Three proposed treatments on the pipeline are especially worth noting:
- Omaveloxolone by Reata Pharmaceuticals was the first potential treatment to show significant effectiveness in treating FA patients, following the results of Phase 1 and 2 clinical trials. No other treatments have made it this far down the pipeline. It is currently being evaluated by the U.S. Food and Drug Administration and may receive fast-track approval soon.
- As announced on Rare Disease Day in February, a new investigational drug that seems promising and exciting just received the green light to begin clinical trials. This drug, DT-216, was explained in a webinar to the FA community thanks to FARA and the drug’s creator, Design Therapeutics. A recording of the webinar can be seen here. See the latest Friedreich’s Ataxia News article on DT-216 here.
- Gene therapy for FA patients may become more of a reality as Lexeo Therapeutics will begin testing its LX2006 later this year. LX2006 will target cardiac function, which is weakened in most people with FA. Read the latest Friedreich’s Ataxia News article on LX2006 here.

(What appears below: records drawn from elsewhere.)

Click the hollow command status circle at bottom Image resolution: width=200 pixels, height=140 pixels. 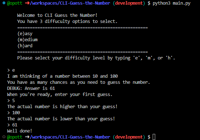4,137
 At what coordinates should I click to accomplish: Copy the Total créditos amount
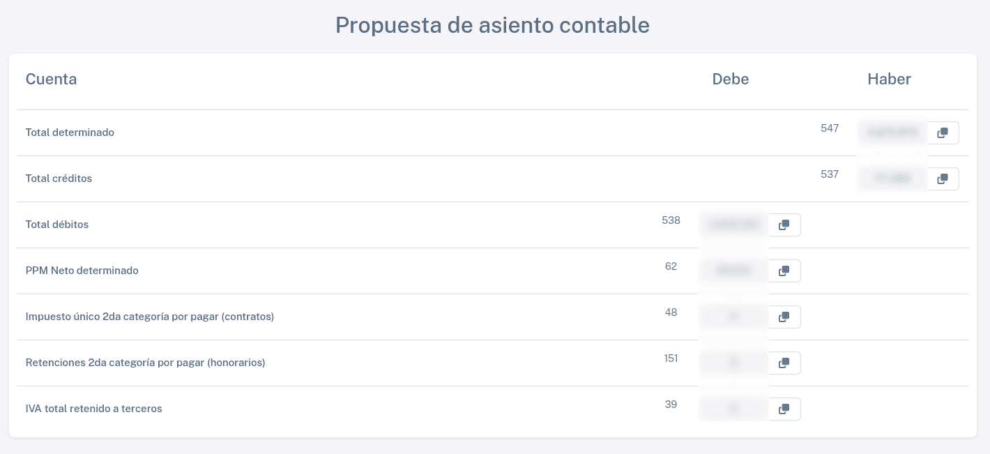coord(943,179)
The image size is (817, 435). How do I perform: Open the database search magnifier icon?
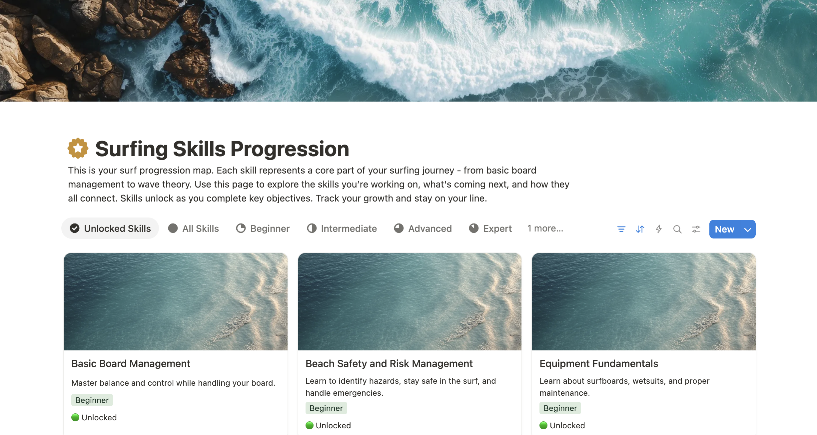[677, 229]
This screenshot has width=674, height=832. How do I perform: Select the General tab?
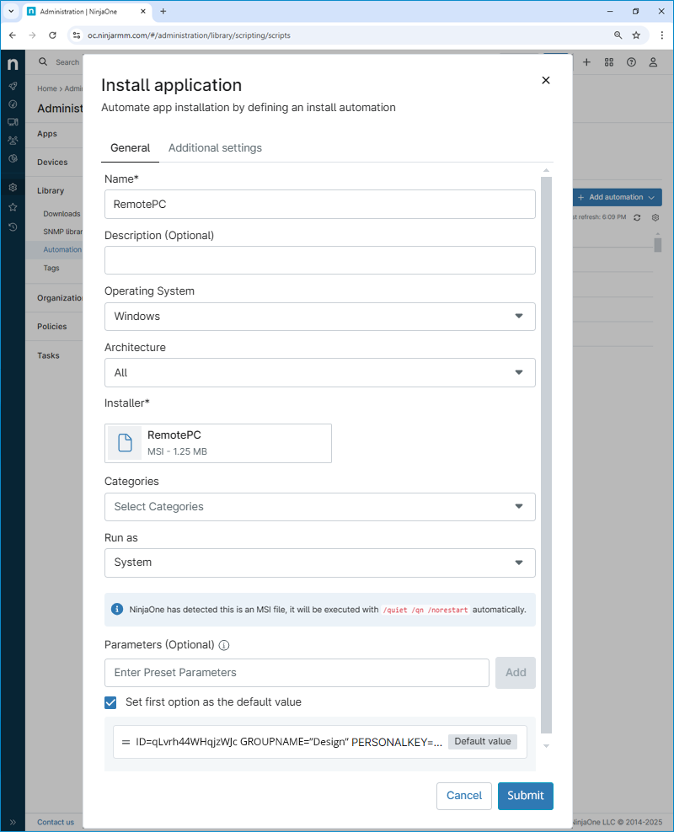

Those are only three promising developments of the 14 currently listed on the treatment pipeline. Considering the lack of any available treatments in this disorder’s lifetime, we in the FA community have the right to celebrate and do a little happy dance at the sudden surge of possible treatments. Our happy dance may be a little awkward in our wheelchairs, but who cares?
It’s true FA remains untreatable and we still have to see if and when these investigational treatments get approved. And even if any of these potential treatments are approved in 2022, they won’t be the grand miracle FA patients are hoping for.
So I won’t put my wheelchair on eBay just yet. But it feels like we are finally reaching the end of the first lap in a race, even if we’re not close to the finish line: a cure for FA.
The end of a long and grueling first lap isn’t a miracle cure, but it is a little victory. And that’s worth celebrating.
Note: Friedreich’s Ataxia News is strictly a news and information website about the disease. It does not provide medical advice, diagnosis, or treatment. This content is not intended to be a substitute for professional medical advice, diagnosis, or treatment. Always seek the advice of your physician or another qualified health provider with any questions you may have regarding a medical condition. Never disregard professional medical advice or delay in seeking it because of something you have read on this website. The opinions expressed in this column are not those of Friedreich’s Ataxia News or its parent company, Bionews, and are intended to spark discussion about issues pertaining to Friedreich’s ataxia.
Comments
Karina Jeronimides
Some of us are dying. I have been hoping and looking at the "promising" horizon for 30 years. I am lucky to be still alive, but I am so pissed. And not hopeful that something will come soon enough. If by some miracle it does, I am certain that it will not be powerful enough to save my brother, who also has FA, but is more affected. Too many decades of hoping, and disappointments, and too much loss. FA is too complex. When the body attack itself [like in cancer] science has been rather ineffective.